L’oeuvre de Raymond Aron reste donc pertinente aujourd’hui, car elle recèle des outils conceptuels et des développements éclairants pour penser les relations internationales et la guerre au 21e siècle. Son intérêt ne tient pas seulement à la lucidité du personnage ou à l’acuité de son jugement, reconnues aujourd’hui par tous, y compris par ceux qui ne partagent pas son engagement politique. Cela tient plus profondément à l’ambition de sa démarche et à la rigueur de sa méthode : Aron a su prendre au sérieux la guerre à la fois comme problème théorique et réalité politique, sans crainte excessive ni fatalisme quant à son éventuel déclenchement. Critique à l’égard du pacifisme (qui selon lui néglige le sens spécifiquement politique de toute guerre), il ne cède jamais au bellicisme, restant ici fidèle à la philosophie libérale, dont il connaît les limites en matière stratégique, mais à laquelle il reste attaché car elle demeure selon lui le meilleur rempart pour la préservation de la démocratie en temps de paix comme en temps de guerre.

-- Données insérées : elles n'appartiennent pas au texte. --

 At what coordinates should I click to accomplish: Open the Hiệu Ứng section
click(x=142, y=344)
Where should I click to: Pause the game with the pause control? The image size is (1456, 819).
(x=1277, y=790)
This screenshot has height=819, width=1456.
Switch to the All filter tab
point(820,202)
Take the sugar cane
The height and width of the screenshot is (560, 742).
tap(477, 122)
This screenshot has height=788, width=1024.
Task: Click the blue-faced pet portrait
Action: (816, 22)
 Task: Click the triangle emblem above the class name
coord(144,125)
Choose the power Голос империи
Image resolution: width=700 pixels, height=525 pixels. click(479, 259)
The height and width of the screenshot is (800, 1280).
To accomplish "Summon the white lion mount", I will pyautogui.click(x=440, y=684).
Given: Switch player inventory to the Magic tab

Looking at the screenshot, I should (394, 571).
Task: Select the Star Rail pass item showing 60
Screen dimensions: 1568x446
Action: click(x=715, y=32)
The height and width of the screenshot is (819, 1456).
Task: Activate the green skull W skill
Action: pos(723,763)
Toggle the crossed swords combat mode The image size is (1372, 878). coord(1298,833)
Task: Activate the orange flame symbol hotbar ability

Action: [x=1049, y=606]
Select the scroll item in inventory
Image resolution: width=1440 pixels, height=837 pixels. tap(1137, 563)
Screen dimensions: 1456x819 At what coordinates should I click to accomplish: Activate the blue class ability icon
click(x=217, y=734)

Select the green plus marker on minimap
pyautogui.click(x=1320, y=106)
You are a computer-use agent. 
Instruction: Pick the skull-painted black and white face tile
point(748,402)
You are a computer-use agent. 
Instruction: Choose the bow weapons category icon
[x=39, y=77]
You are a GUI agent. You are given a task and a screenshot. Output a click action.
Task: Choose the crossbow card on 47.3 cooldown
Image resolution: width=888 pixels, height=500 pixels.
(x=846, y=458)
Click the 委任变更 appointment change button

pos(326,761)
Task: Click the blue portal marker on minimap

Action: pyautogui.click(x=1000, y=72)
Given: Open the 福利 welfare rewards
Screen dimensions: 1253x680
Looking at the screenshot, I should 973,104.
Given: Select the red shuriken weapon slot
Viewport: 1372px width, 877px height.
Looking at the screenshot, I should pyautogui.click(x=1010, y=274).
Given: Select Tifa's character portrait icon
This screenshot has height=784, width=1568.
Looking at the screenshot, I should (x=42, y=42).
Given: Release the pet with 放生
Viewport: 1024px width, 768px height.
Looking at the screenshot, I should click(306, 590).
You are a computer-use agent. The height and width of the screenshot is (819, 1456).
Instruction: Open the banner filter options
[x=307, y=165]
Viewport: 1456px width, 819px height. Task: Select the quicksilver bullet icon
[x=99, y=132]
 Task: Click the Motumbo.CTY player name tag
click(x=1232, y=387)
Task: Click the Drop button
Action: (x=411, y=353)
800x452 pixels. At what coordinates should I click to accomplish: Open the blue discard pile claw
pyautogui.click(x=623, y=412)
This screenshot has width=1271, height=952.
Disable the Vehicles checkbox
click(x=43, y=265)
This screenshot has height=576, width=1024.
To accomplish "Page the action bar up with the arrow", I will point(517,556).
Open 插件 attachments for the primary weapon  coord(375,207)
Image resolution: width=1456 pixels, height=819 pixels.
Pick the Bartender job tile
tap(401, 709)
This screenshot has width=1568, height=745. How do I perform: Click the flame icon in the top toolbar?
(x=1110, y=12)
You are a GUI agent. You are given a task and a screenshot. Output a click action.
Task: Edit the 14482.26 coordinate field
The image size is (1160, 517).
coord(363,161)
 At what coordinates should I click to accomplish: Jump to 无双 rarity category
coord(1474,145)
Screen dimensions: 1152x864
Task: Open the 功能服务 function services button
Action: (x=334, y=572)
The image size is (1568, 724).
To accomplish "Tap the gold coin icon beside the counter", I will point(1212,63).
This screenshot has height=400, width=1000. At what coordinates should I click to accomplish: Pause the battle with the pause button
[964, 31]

Penseur du politique et des relations internationales à l’ère thermonucléaire, soucieux de perpétuer l’ambition clausewitzienne, Aron s’efforce ainsi tout au long de son parcours de lier les questions militaires aux enjeux politiques et idéologiques qui l’englobent. Pour lui, la guerre n’est pas une fin en soi, ni d’un point de vue théorique, ni d’un point de vue politique. C’est d’abord un moyen militaire toujours déployé dans un but politique lorsque la diplomatie a échoué. Plus encore, c’est un révélateur des permanences et des changements dans l’histoire humaine : d’une part, la guerre révèle le caractère central et permanent du politique comme élément structurant des sociétés humaines ; d’autre part, la polymorphie de la guerre à travers les âges et les continents révèle la diversité intrinsèque de l’expérience humaine dans le temps et dans l’espace. Pour Aron, toute guerre est le produit d’une décision politique, mais aussi le reflet de la société qui y est impliquée. Si l’on suit l’ambition aronienne, il est donc possible, à travers l’étude de la guerre, de fonder une théorie de l’action humaine qui concilie philosophie, sociologie et science politique à partir d’un questionnement originel sur l’irréductibilité de la condition politique. C’est sans doute parce qu’il nourrissait cette ambition que Raymond Aron peut être considéré aujourd’hui, près de trente ans après sa mort, comme un classique de la pensée internationale et stratégique, mais aussi comme un pionnier dont l’oeuvre peut être continuée.